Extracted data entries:
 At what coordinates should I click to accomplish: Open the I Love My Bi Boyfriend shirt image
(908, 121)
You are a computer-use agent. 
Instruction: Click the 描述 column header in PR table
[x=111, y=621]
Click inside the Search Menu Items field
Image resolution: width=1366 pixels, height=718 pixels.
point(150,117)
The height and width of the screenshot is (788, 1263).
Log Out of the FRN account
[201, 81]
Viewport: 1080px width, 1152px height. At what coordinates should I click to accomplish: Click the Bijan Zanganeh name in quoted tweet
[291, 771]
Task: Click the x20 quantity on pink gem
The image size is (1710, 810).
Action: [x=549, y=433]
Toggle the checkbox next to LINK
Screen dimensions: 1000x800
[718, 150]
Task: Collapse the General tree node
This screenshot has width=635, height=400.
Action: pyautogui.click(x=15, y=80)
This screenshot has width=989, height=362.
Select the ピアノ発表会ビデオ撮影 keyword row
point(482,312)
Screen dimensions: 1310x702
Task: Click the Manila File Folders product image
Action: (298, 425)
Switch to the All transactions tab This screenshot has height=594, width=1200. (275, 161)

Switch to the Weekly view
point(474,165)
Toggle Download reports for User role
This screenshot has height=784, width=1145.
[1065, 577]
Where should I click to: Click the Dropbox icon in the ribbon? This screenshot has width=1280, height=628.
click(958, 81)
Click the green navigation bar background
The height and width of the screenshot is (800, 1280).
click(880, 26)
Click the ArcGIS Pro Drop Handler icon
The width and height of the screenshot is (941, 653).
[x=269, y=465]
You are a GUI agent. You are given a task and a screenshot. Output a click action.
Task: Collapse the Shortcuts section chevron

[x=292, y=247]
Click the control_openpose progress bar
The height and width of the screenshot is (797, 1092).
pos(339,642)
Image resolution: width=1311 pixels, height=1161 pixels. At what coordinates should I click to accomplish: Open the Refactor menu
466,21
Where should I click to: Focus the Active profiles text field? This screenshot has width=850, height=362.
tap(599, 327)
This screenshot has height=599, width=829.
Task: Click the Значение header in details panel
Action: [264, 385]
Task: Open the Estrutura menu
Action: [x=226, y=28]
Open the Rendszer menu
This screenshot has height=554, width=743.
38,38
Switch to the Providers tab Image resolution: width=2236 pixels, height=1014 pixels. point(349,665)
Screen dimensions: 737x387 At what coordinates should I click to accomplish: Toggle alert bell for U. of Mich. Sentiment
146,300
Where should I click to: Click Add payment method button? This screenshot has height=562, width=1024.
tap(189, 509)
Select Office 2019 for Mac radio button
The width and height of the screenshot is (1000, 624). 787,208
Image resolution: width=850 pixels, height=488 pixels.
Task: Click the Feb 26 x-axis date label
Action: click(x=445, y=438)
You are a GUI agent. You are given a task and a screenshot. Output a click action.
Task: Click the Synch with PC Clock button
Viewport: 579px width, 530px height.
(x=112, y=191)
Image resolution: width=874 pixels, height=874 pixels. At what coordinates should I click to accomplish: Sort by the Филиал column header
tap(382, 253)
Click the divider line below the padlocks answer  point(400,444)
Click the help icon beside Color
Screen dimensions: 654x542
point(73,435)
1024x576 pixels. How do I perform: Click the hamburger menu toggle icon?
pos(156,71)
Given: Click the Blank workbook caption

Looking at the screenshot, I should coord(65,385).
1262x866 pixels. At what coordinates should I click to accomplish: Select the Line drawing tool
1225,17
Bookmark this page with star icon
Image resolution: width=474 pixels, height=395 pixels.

* _THE PROBLEM_:
Each entry shown above should be copied out exactly.

* _WRITTEN SOLUTION_:
 At what coordinates should I click to accomplish: Open the I Love My Bi Boyfriend shirt image
(908, 121)
You are a computer-use agent. 
Instruction: Click the 描述 column header in PR table
[x=111, y=621]
Click inside the Search Menu Items field
Image resolution: width=1366 pixels, height=718 pixels.
point(150,117)
The height and width of the screenshot is (788, 1263).
Log Out of the FRN account
[201, 81]
Viewport: 1080px width, 1152px height. At what coordinates should I click to accomplish: Click the Bijan Zanganeh name in quoted tweet
[291, 771]
Task: Click the x20 quantity on pink gem
The image size is (1710, 810).
Action: [x=549, y=433]
Toggle the checkbox next to LINK
Screen dimensions: 1000x800
[718, 150]
Task: Collapse the General tree node
This screenshot has width=635, height=400.
Action: pyautogui.click(x=15, y=80)
This screenshot has width=989, height=362.
Select the ピアノ発表会ビデオ撮影 keyword row
point(482,312)
Screen dimensions: 1310x702
Task: Click the Manila File Folders product image
Action: (298, 425)
Switch to the All transactions tab This screenshot has height=594, width=1200. (275, 161)

Switch to the Weekly view
point(474,165)
Toggle Download reports for User role
This screenshot has height=784, width=1145.
[1065, 577]
Where should I click to: Click the Dropbox icon in the ribbon? This screenshot has width=1280, height=628.
click(958, 81)
Click the green navigation bar background
The height and width of the screenshot is (800, 1280).
click(880, 26)
Click the ArcGIS Pro Drop Handler icon
The width and height of the screenshot is (941, 653).
[x=269, y=465]
You are a GUI agent. You are given a task and a screenshot. Output a click action.
Task: Collapse the Shortcuts section chevron

[x=292, y=247]
Click the control_openpose progress bar
The height and width of the screenshot is (797, 1092).
pos(339,642)
Image resolution: width=1311 pixels, height=1161 pixels. At what coordinates should I click to accomplish: Open the Refactor menu
466,21
Where should I click to: Focus the Active profiles text field? This screenshot has width=850, height=362.
tap(599, 327)
This screenshot has height=599, width=829.
Task: Click the Значение header in details panel
Action: [264, 385]
Task: Open the Estrutura menu
Action: [x=226, y=28]
Open the Rendszer menu
This screenshot has height=554, width=743.
38,38
Switch to the Providers tab Image resolution: width=2236 pixels, height=1014 pixels. point(349,665)
Screen dimensions: 737x387 At what coordinates should I click to accomplish: Toggle alert bell for U. of Mich. Sentiment
146,300
Where should I click to: Click Add payment method button? This screenshot has height=562, width=1024.
tap(189, 509)
Select Office 2019 for Mac radio button
The width and height of the screenshot is (1000, 624). 787,208
Image resolution: width=850 pixels, height=488 pixels.
Task: Click the Feb 26 x-axis date label
Action: click(x=445, y=438)
You are a GUI agent. You are given a task and a screenshot. Output a click action.
Task: Click the Synch with PC Clock button
Viewport: 579px width, 530px height.
(x=112, y=191)
Image resolution: width=874 pixels, height=874 pixels. At what coordinates should I click to accomplish: Sort by the Филиал column header
tap(382, 253)
Click the divider line below the padlocks answer  point(400,444)
Click the help icon beside Color
Screen dimensions: 654x542
point(73,435)
1024x576 pixels. How do I perform: Click the hamburger menu toggle icon?
pos(156,71)
Given: Click the Blank workbook caption

Looking at the screenshot, I should coord(65,385).
1262x866 pixels. At what coordinates should I click to accomplish: Select the Line drawing tool
1225,17
Bookmark this page with star icon
Image resolution: width=474 pixels, height=395 pixels.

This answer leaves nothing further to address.